Beim Wohnung Mieten auf die Wohnfläche achten

Wenn man heute eine Wohnung mieten möchte, dann muss man die Daten im Mietvertrag sehr genau prüfen. Immer wieder werden später Differenzen bei der Wohnfläche festgestellt. Ist die im Mietvertrag angegebene Fläche größer als die tatsächlich vorhandene Wohnfläche, hat das für den Mieter gleich einige entscheidende Nachteile.
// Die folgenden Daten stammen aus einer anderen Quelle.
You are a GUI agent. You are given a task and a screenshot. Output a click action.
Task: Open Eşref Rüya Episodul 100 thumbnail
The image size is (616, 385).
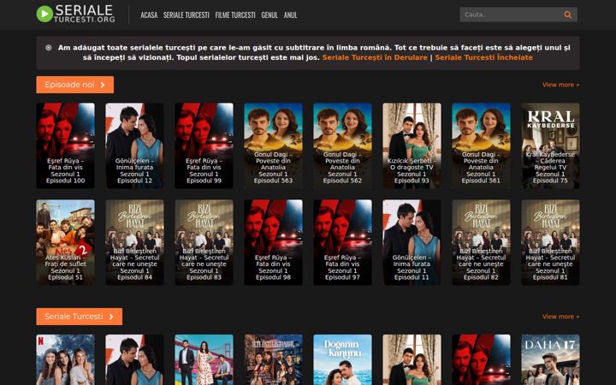tap(65, 145)
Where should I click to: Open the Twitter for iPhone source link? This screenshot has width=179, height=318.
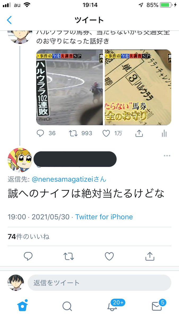[x=104, y=217]

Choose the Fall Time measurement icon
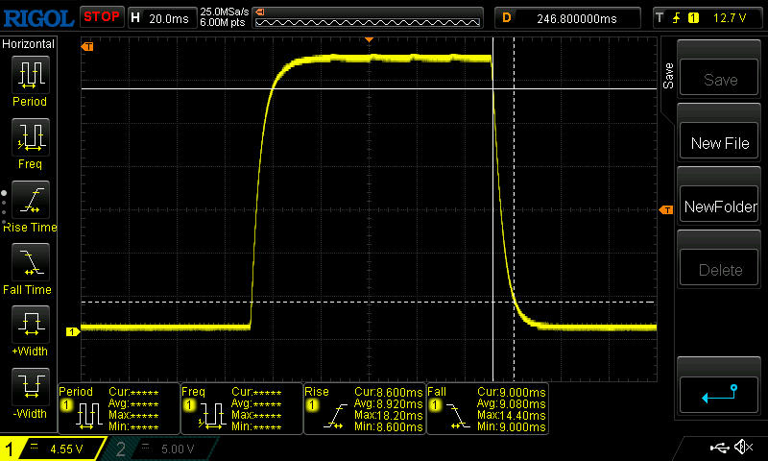pyautogui.click(x=29, y=263)

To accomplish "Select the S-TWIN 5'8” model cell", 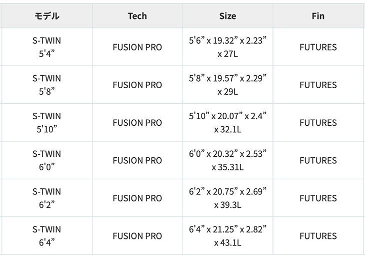I will (x=47, y=85).
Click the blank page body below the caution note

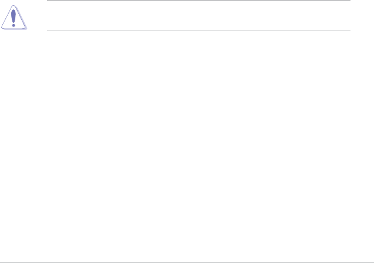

Die Nachteile beginnen bereits bei der Berechnung der Kaltmiete. Immer mehr Vermieter gehen dazu über, beim Wohnung Mieten keinen pauschalen Preis mehr für das gesamte Objekt, sondern eine auf den Quadratmeter bezogene Miete zu erheben. An dieser Stelle kann es also bei falschen Daten im Mietvertrag dazu kommen, dass man mehr zahlen muss, als man nach den tatsächlichen Maßen müsste. Das Nachmessen und Nachrechnen lohnt sich also. Anleitungen, wie die Raumhöhe bei der Wohnflächenberechnung mit einfließt, finden sich im Internet sogar im Onlinelexikon Wikipedia.

Doch wer eine zu hohe Quadratmeterzahl beim Wohnung Mieten und Haus Mieten in den Vertrag eingetragen bekommt, der wird gleich doppelt bestraft. Auch ein erheblicher Teil der Betriebskosten wird auf der Grundlage der Wohnfläche berechnet. Das gilt sogar dann, wenn die Kosten für Heizung und Warmwasser verbrauchsabhängig und die Müllgebühren nach der Anzahl der Personen umgelegt werden.

Dinge wie die Kosten für den Hausmeister, die Gebäudeversicherung, die Beleuchtung des Treppenhauses oder des Winterdienstes werden durchgängig pro Quadratmeter umgelegt. Auch bei den Heizungskosten finden sich beispielsweise bei den Wartungsgebühren und die Kosten der Zählermiete einige Positionen, die auf der Basis der Wohnfläche abgerechnet werden. Wer dort sparen möchte, der sollte auf jeden Fall die Zahlen im Mietvertrag prüfen und seinen Vermieter bei Bedarf um eine Korrektur derselben bitten.